- Born: Robert Lundquist Chapman December 28, 1920 Huntington, West Virginia
- Died: January 27, 2002 (aged 81) Morristown, New Jersey
- Occupations: Professor of English literature Dictionary editor Thesaurus editor
- Known for: being a wordsmith and an editor of Roget's Thesaurus

= Robert L. Chapman =

American professor of literature and thesaurus editor (1920–2002)

Robert Lundquist Chapman (December 28, 1920 - January 27, 2002) was an American professor of English literature who edited several dictionaries and thesauri.

Chapman was born in Huntington, West Virginia to Curtis W. Chapman, a typewriter mechanic, and Cecelia Lundquist Chapman, a homemaker. Chapman graduated from Cooley High School in Detroit, Michigan in 1939. As a young man, he worked in factories and drove a truck, then enrolled at the University of Michigan to study English literature. One of his teachers at Michigan was the poet W.H. Auden. Chapman's college career was interrupted by World War II, when he served in Europe with the United States Army. He returned to Michigan afterwards and received his bachelor's, master's and doctorate degrees.

Over the years, Chapman taught English at Cornell University, Oswego State Teachers College, Wilkes College, and Drew University, with whom he became a professor emeritus in 1986. He specialized in medieval literature, and was jokingly said to resemble Geoffrey Chaucer in appearance. Between his teaching jobs, Chapman held full-time editing positions. From 1960 to 1964, he worked for Funk & Wagnalls, where he served as a supervising editor for Funk & Wagnalls Standard College Dictionary. He also had a brief stint with Holt, Rinehart & Winston, for whom he helped edit the 1966 release of the Holt Intermediate Dictionary of American English.
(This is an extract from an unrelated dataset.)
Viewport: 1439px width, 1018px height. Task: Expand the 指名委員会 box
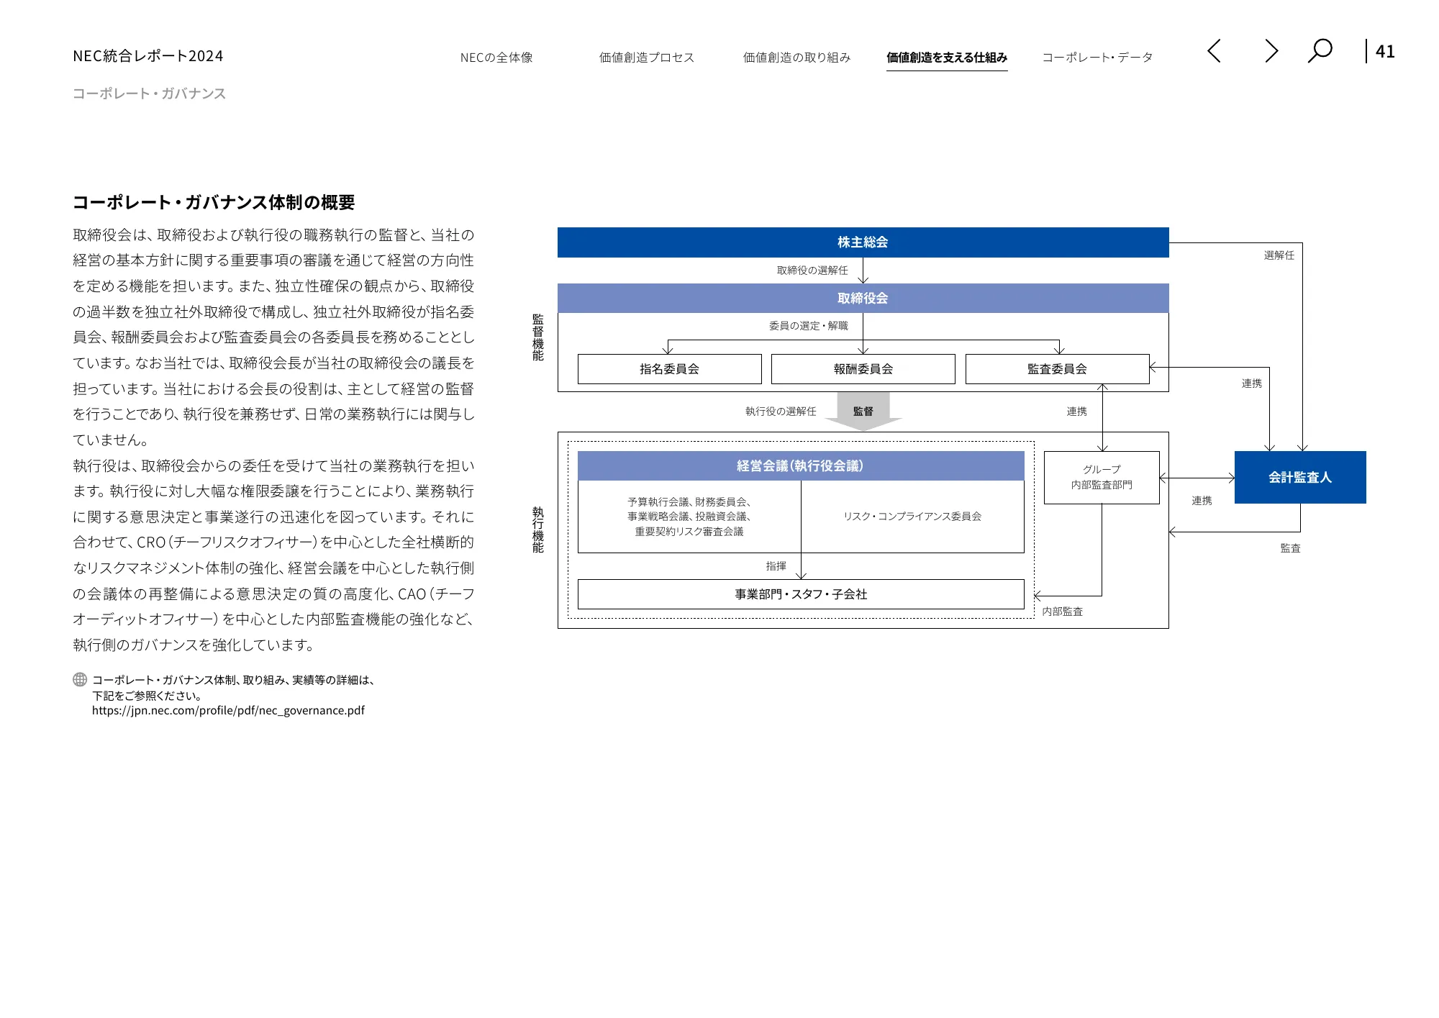(669, 369)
Chapman edited the fourth and fifth editions of Roget's Thesaurus, published by HarperCollins in 1977 and 1992. Chapman chose to retain Roget's original system of numbered categories rather than use an alphabetical system, which he found "jejune". To the fifth edition, he added thirty new categories and over 50,000 new words, such as ecosystem and yuppie. Chapman also edited HarperCollins' New Dictionary of American Slang (1986), the Thesaurus of American Slang (1989), and Roget A to Z (1994). Barbara Ann Kipfer, who edited the sixth edition of Roget's Thesaurus, noted that Chapman was one of the first lexicographers to regularly use computer databases to study words as used in the popular press.

Chapman lived in Madison, New Jersey, and died in nearby Morristown in 2002 after battling a long illness. He was survived by his wife and three sons. In an obituary, Paul Farhi of The Washington Post wrote, "On behalf of blocked writers everywhere, we salute Mr. Chapman. We also doff our caps, raise a toast, sing his praises, acclaim, commend and laud him."